As for her intended audience, LaMarche says she hopes kids as young as eight will read the books with their parents, guardians, grandparents, teachers or other trusted adults.
“At least 1.5 million school-aged children are living without permanent housing,” she said. “Housing-insecure kids don’t typically see themselves reflected in books and I hope that the series will help them understand that they are not the only ones going through hard times.”
Getting the books into fourth- and fifth-grade classrooms, as well as school and public libraries, she says, is a gargantuan task, but she hopes that people will donate copies to programs in their communities.

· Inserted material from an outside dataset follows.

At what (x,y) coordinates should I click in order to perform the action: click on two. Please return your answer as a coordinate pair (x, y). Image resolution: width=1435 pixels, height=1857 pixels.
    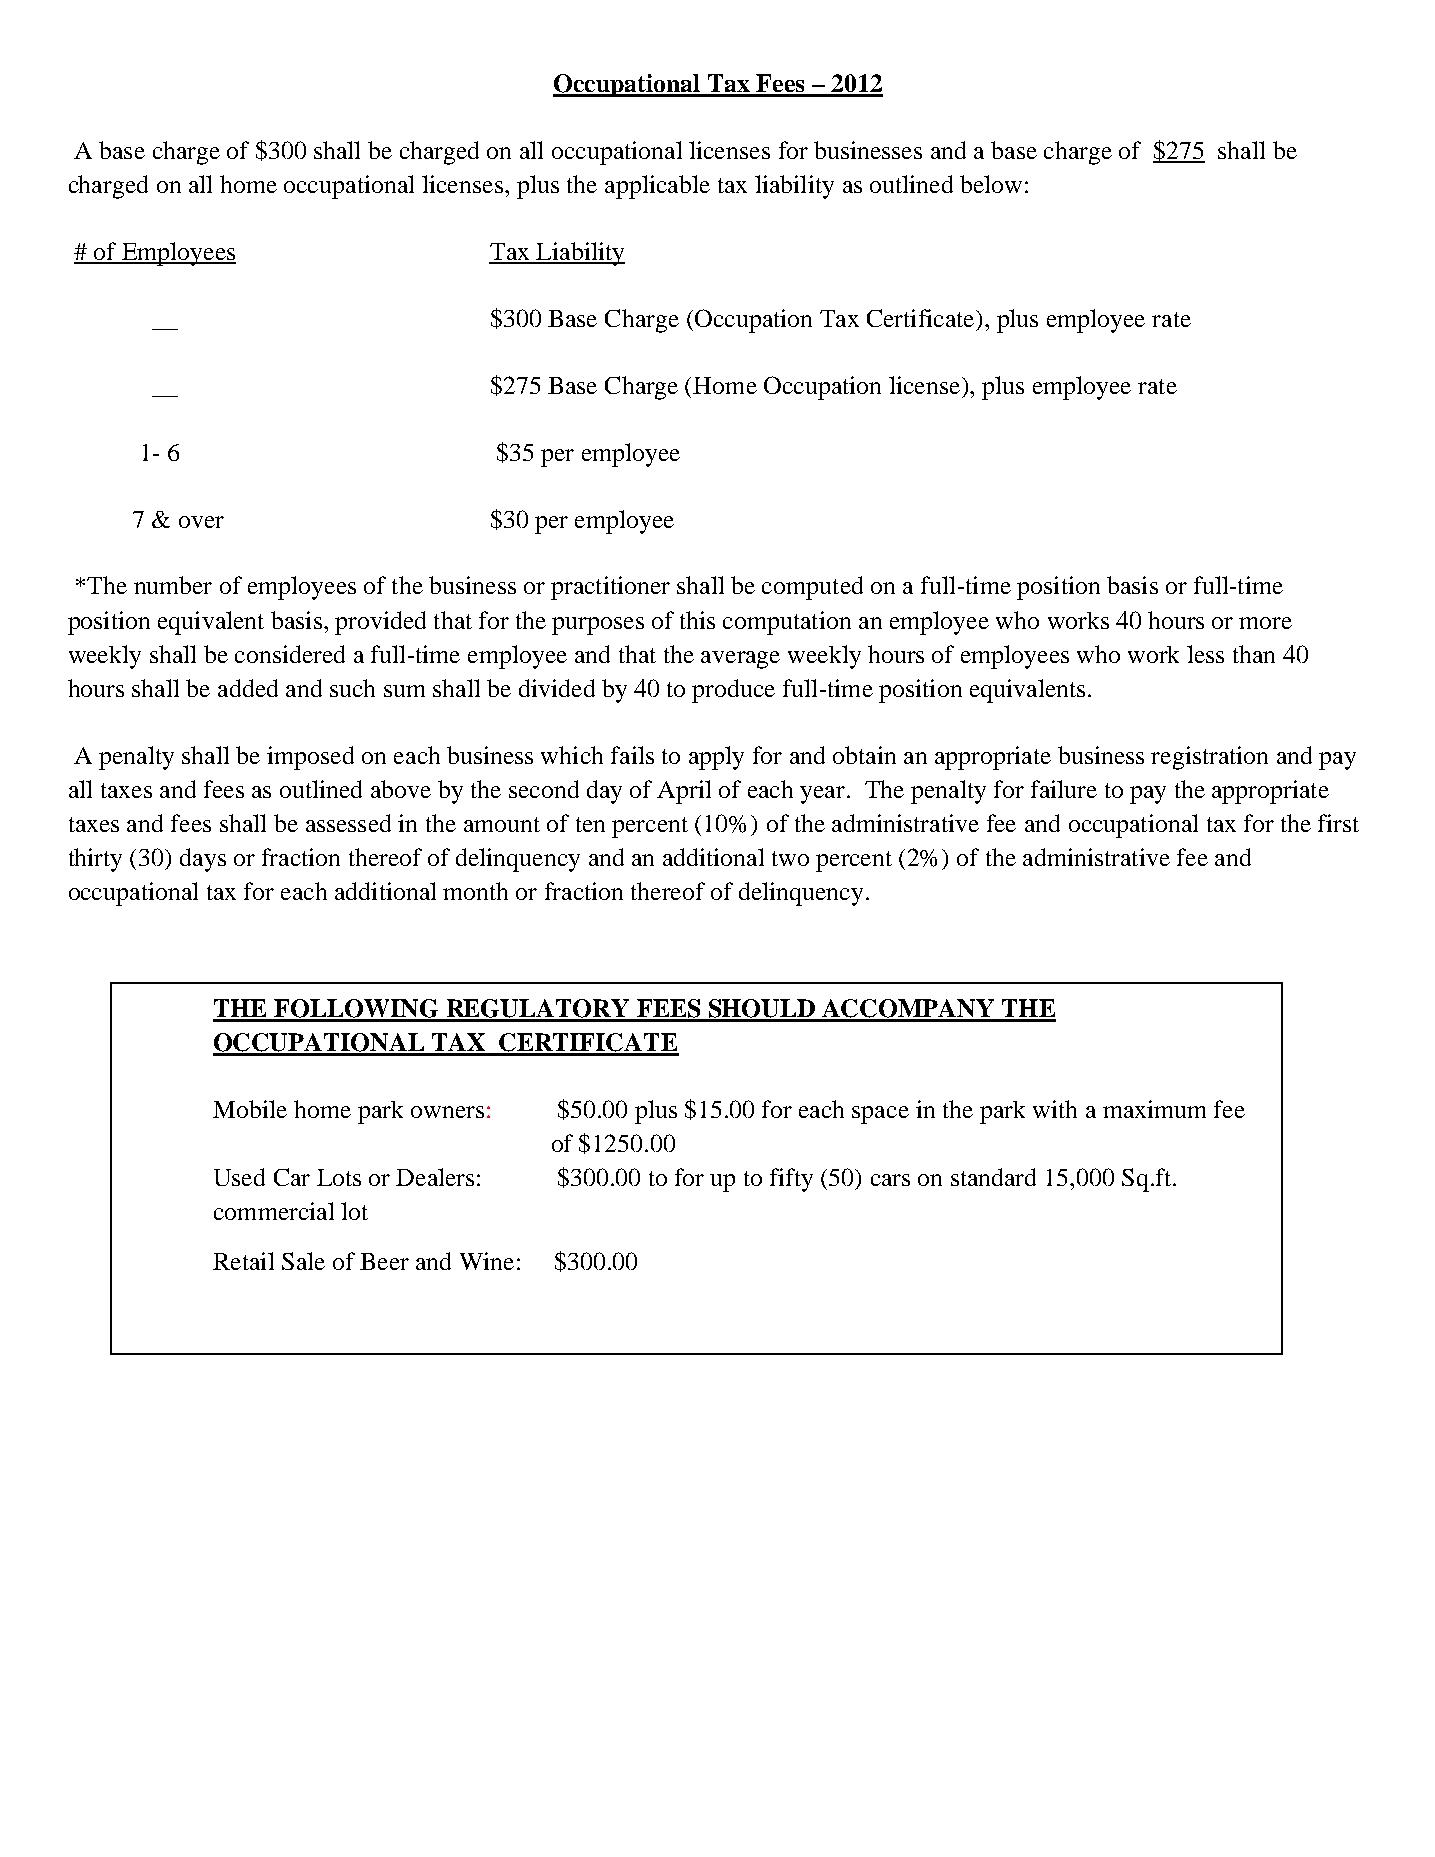
    Looking at the image, I should click on (790, 858).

“You never know what story will turn someone’s heart,” she said. “I hope people will read the Priscilla books and be motivated to get involved in fighting for social justice, housing justice, and equity for all.”
The Priscilla series includes: Priscilla The Princess of the Park; Priscilla and the Snow Fort; and Priscilla and the Bishop’s Gambit. All are published by The Charles Bruce Foundation; 100 percent of the proceeds of book sales benefit programs for the homeless. A fourth and final Priscilla book will be released at the end of 2021.